Figure 3 show a variant of the capacitive proximity sensing solution 300 according to the present invention. In figure 3 the mobile phone 301 has a large capacitive touch-sensing display 302 acting as a regular touch-sensitive display, and capacitive touch-sensitive area 303 acting as the proximity sensor. This variant shows the flexibility (especially the design flexibility) of using a capacitive touch-sensitive area as a proximity sensor in that the mobile phone speaker 304 may be placed right in the middle of the touch-sensitive area 303. In this way the proximity sensor is optimally placed for detecting the user^'s head and in particular the user^'s ear since the user tend to place the ear on or very close to the speaker when engaging in a call.

Figure 4a to 4d will describe different variations on how capacitive touch-sensitive areas may be used and implemented in a mobile phone. Figure 4a show a capacitive proximity sensing solution 400 according to the present invention. In figure 4a the mobile phone 401 has a large capacitive touch-sensing display 402 acting as a regular touch-sensitive display, and two capacitive touch-sensitive areas 403,404, one on each side of the speaker 405, acting as two (or one, but divided in two) proximity sensors. By adding an additional capacitive touch-sensitive area acting as a 0D button it is, for example, possible to eliminate false readings, for instance like when a user^'s finger accidently touches the capacitive touch-sensitive area 303 in figure 3 and thus turning off the display by mistake. By having two capacitive touch-sensitive areas 403,404 the processing means may be configured by software to only turn off the display when both areas are detecting the proximity of an object. Another variant is if both capacitive touch-sensitive areas 403,404 are treated as regular touch-sensitive areas and not 0D buttons, then the signal processing means may also be able to determine the type and shape of the object in proximity by performing signal processing on the signals coming from the two capacitive touch-sensitive areas 403,404.

Figure 4b shows a variant, according to the present invention, of the capacitive proximity sensing solution 400 shown and discussed in figure 4a. In figure 4b the mobile phone 401 has a large capacitive touch-sensing display 402 acting as a regular touch-sensitive display, and two capacitive touch-sensitive areas 404,406 on top of each other acting as two (or one, but divided in two) proximity sensors. In this variant the speaker 405 may be placed in the capacitive touch-sensitive area 406 as shown in the figure, allowing for more flexible designs. One example of how the implementation in figure 4b could work is for example if a finger is dragged from the top of the mobile phone casing 401 downwards over the top proximity sensor 406, the touch IC will first determine that an object is close to the proximity sensors and switch off the touch-sensitive display 402. If the finger continues downward over and past the second proximity sensor 403 and onto the top of the touch-sensitive display 402, the touch IC may then turn on the touch-sensitive display 402 again since the user might want to use it. Thus the proximity senor solution may anticipate the actions a user want to take. The same analysis by the touch IC may be performed in the variation shown in figure 4a, but with the difference that the finger only may move over one of the two sensors and down onto the touch-sensitive display 402.

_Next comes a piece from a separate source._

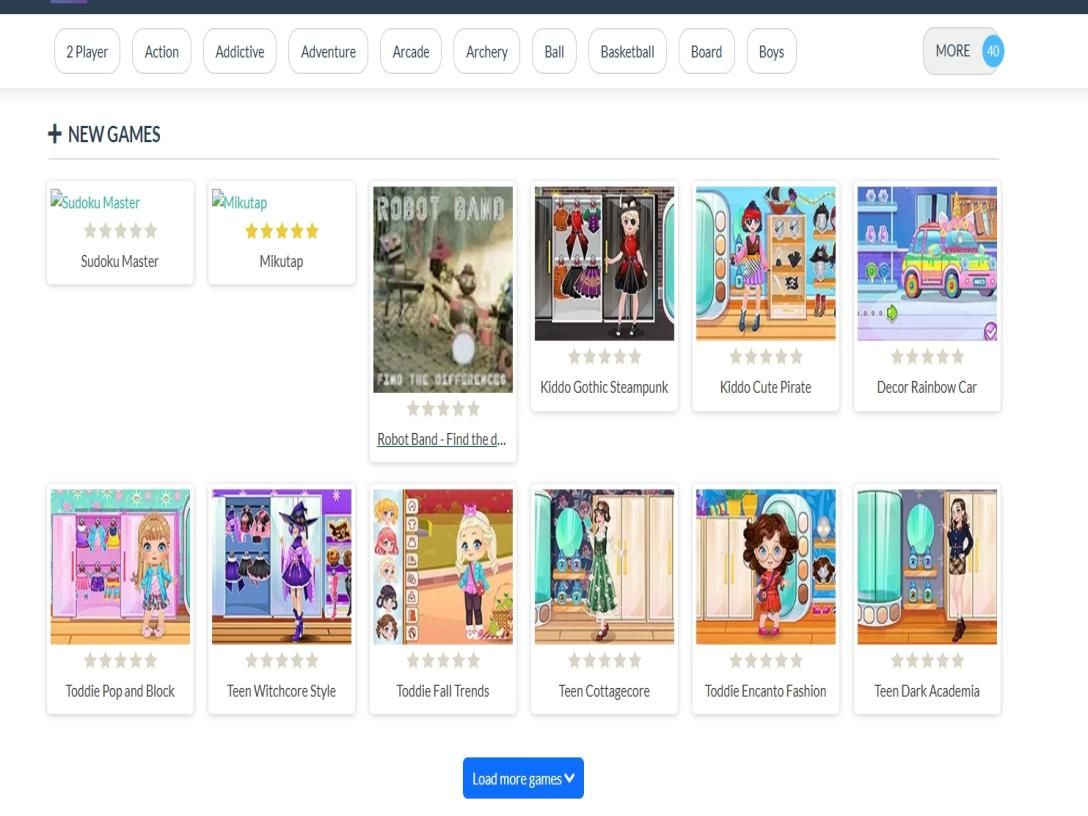This screenshot has width=1088, height=816.
Task: Click the Mikutap broken image icon
Action: (218, 200)
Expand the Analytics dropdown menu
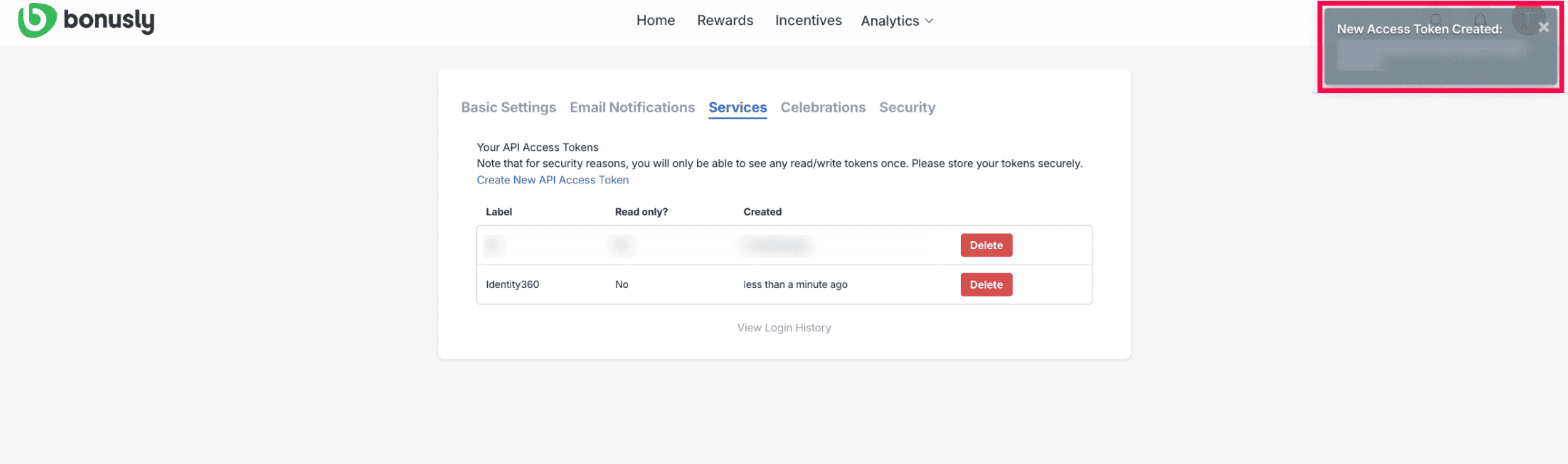The height and width of the screenshot is (464, 1568). pos(897,21)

Figure 4c shows another variant, according to the present invention, of the capacitive proximity sensing solutions 400 shown and discussed in figure 4a and figure 4b. In figure 4c the mobile phone 401 has a large capacitive touch-sensing display 402 acting as a regular touch-sensitive display, and several capacitive touch-sensitive areas 403,404,405,406 acting as one (spread over several capacitive touch-sensitive areas) or as several proximity sensors. In the figure, several capacitive touch-sensitive areas are placed both side by side 403,404, on top of each other 404,406 and in several columns 407, as to form a matrix with capacitive touch-sensitive areas acting as one or several proximity sensors. Also, in this variant the speaker 405 may be placed in the capacitive touch-sensitive area as shown in the figure. By having multiple proximity sensors it is, for instance, possible to detect and even track the movement of the object in proximity over (or on) the mobile phone surface of where the proximity sensor is located. By tracking the movement of the object in proximity it will be, to some extent, possible to anticipate the movement and take appropriate actions.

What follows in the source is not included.